A wide-ranging roster

The Jerusalem Jewish Film Festival begins on the 16th.

'Call Me By Your Name' to be featured at The Jerusalem Jewish Film Festival (photo credit: Courtesy)
'Call Me By Your Name' to be featured at The Jerusalem Jewish Film Festival
(photo credit: Courtesy)
One of the highlights of the Hanukka season is the Jerusalem Jewish Film Festival, which will take place for the 19th time at the Jerusalem Cinematheque from December 16 to 21.
The opening-night film is Luca Guadagnino’s Call Me By Your Name. Set in the 1980s in Italy, it stars Armie Hammer as a research assistant who goes to live with an American Jewish family in Italy and develops a romantic relationship with the professor’s son (newcomer Timothée Chalamet). The movie was written by James Ivory and is based on a novel by Andre Aciman.
The closing-night film will be Joe Wright’s Darkest Hour, one of a recent spate of Winston Churchill films. This one stars Gary Oldman as the wartime British prime minister.
A highlight of the festival will be the premiere of the digitally restored version of Avi Nesher’s 1984 film Rage and Glory. This movie, which was the focus of a controversy similar to but even more intense than that involving Foxtrot this year, tells the story of a group of Lehi fighters and their daring, charismatic young leader (Juliano Mer-Khamis). Following the screening, Nesher will take part in a conversation with Yair Raveh, a film critic and editor of the website Cinemascope.

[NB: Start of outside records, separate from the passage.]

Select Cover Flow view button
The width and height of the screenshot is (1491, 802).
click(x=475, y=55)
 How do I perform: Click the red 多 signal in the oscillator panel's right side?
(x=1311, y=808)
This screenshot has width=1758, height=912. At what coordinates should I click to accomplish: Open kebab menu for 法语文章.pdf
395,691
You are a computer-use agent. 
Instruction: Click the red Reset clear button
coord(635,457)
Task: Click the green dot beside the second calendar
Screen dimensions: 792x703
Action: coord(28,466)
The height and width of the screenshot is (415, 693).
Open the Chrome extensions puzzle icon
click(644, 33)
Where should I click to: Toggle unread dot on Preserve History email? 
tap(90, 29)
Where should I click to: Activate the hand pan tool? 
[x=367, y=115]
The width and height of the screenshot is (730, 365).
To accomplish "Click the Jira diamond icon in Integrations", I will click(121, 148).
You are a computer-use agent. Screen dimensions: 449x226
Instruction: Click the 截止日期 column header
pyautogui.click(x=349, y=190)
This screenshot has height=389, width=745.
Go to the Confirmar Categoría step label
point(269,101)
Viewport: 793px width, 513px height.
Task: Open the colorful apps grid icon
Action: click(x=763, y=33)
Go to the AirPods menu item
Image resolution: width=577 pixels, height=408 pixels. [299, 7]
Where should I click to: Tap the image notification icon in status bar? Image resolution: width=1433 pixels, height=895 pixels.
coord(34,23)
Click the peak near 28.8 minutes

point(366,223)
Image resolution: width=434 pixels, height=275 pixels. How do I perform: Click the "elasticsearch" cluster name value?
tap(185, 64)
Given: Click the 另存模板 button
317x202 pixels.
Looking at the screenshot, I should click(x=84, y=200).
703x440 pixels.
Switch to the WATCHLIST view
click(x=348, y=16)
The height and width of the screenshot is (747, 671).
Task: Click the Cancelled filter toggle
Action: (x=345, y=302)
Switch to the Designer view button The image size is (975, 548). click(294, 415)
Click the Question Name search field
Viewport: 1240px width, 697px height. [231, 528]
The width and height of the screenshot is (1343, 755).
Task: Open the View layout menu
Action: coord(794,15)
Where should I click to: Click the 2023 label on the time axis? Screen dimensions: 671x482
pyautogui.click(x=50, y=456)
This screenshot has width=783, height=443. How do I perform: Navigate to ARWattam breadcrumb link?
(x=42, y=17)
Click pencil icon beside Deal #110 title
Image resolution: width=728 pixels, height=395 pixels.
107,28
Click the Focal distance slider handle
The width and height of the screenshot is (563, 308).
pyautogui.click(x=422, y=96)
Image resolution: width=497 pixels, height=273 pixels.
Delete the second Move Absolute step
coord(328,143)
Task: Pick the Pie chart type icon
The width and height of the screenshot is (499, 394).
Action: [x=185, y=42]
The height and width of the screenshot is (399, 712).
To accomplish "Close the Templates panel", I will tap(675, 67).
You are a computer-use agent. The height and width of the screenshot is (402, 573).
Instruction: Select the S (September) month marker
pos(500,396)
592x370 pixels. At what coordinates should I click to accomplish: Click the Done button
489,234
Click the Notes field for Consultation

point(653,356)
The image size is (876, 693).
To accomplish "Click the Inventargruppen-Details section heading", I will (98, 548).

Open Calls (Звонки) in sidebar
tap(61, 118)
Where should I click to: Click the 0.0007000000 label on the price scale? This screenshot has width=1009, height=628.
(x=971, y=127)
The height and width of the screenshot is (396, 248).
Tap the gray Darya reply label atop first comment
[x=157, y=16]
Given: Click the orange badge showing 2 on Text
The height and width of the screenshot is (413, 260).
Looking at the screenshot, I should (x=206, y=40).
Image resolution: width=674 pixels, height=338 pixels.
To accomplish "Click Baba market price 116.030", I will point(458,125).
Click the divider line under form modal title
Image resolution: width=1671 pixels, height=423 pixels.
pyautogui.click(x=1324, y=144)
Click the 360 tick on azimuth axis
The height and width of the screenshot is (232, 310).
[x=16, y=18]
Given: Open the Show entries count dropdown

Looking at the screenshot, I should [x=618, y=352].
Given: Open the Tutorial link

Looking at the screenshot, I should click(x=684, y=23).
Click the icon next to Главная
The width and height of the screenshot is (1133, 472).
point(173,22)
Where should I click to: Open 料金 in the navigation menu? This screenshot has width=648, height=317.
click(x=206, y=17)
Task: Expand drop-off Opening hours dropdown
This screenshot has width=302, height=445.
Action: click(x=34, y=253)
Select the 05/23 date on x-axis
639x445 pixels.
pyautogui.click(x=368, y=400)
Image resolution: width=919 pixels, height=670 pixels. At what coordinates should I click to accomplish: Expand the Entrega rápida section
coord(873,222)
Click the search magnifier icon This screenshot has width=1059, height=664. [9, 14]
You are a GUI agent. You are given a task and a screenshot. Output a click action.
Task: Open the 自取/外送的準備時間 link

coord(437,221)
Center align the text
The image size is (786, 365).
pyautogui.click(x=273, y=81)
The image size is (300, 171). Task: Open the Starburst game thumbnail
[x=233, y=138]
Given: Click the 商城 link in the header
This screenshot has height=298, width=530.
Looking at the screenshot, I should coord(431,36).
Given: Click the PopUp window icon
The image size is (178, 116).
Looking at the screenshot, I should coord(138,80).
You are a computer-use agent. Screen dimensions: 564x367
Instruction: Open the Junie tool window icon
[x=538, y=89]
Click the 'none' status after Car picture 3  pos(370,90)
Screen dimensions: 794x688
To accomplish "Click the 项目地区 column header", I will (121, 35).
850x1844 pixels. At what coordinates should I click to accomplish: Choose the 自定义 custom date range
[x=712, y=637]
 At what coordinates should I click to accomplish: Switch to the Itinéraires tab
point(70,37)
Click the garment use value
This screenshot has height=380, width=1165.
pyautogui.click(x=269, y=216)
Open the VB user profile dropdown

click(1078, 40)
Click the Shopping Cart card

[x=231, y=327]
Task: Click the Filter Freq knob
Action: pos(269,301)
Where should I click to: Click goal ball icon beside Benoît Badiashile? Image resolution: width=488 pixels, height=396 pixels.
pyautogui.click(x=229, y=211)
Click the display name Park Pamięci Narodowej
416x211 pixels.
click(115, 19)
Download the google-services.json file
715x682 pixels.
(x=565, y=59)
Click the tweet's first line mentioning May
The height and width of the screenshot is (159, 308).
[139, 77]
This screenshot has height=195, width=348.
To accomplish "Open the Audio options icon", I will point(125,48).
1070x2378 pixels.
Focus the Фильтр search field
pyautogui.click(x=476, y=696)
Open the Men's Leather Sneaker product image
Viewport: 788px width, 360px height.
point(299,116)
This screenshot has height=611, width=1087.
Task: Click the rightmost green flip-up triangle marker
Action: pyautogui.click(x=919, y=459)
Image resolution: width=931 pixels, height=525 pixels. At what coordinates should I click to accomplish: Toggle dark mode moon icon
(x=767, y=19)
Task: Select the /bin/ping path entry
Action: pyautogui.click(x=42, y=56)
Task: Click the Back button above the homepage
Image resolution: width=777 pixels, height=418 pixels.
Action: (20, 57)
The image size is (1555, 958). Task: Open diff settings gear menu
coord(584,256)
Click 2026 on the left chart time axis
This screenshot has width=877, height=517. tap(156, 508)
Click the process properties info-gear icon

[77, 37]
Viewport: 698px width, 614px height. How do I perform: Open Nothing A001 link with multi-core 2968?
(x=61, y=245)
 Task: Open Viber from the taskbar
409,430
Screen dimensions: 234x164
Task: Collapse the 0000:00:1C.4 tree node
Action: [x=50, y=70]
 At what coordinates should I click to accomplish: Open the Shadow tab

The Schoumann Prize for Jewish Cinema will be given to a film in the International Competition. A very rich category this year, it includes the documentary Kishon by Arik Bernstein and Eliav Lilti, which uses animation, interviews and archival footage to tell the story of the great Israeli humorist. The directors will be present at the screening.
Across the Waters is a feature film about Danish Jews’ escape into Sweden and focuses on a jazz musician and his family. It will be screened in the presence of its director, Nicolo Donato. The screening will mark 75 years since this rescue took place.
Closeness by Kantemir Balagov tells the story of a kidnapping in Russia and the toll it takes on the victim’s family. Actress Darya Zhovner will attend.
Love Is Thicker Than Water is a drama that tells a modern-day Romeo and Juliet story about a love affair between a bike messenger and a cellist. One of its co-directors, Ate de Jong, will attend the festival.
Twenty years ago, director Paula Weiman-Kelman made The Annotated Alice, a portrait of Israeli professor and social activist Alice Shalvi. Now she has made a sequel, The Re-Annotated Alice. The screening of the new documentary will be followed by a conversation with Shalvi, MK Merav Michaeli, former MK Naomi Chazan and Rabba Tamar Elad- Applebaum.
André Schäfer and Jascha Hannover’s Never Be Boring: The Billy Wilder Story is a new documentary about the master Austrian Jewish filmmaker who fled the Nazis and went to Hollywood. There, he won six Oscars and made such classics as Some Like It Hot, Sunset Boulevard, Sabrina, The Apartment and Double Indemnity. Noah Benninga of the Hebrew University Jerusalem will discuss the film. Wilder’s comedy A Foreign Affair, starring Jean Arthur and Marlene Dietrich, will be shown at the festival.
Stéphane Benhamou will attend the screening of her documentary The No. 5 War, about the iconic fragrance created by Coco Chanel.
In Vienna before Nightfall, Robert Bober, who will attend the festival, recreates the memories of his great-grandfather, who lived in Vienna alongside the Viennese intelligentsia.
Remember Baghdad director Fiona Murphy and the film’s protagonists will be present for the screening of this documentary about the untold story of Israel’s first Iraqi immigrants.
Director Jonathan Hayoun and producer Simone Harari will attend the screening of their documentary Saving Auschwitz, about how the legacy of the camp should be preserved.
Ruggero Gabbai, co-director of Libya — The Last Exodus, will attend the screening of this documentary about the Libyan Jewish community.
An exhibition at the film festival, “Time of Light,” celebrates the work of the late filmmaker and archivist Yaakov Gross.
The artistic director of the festival is Daniella Tourgeman, and the CEO of the Jerusalem Cinematheque is Noa Regev.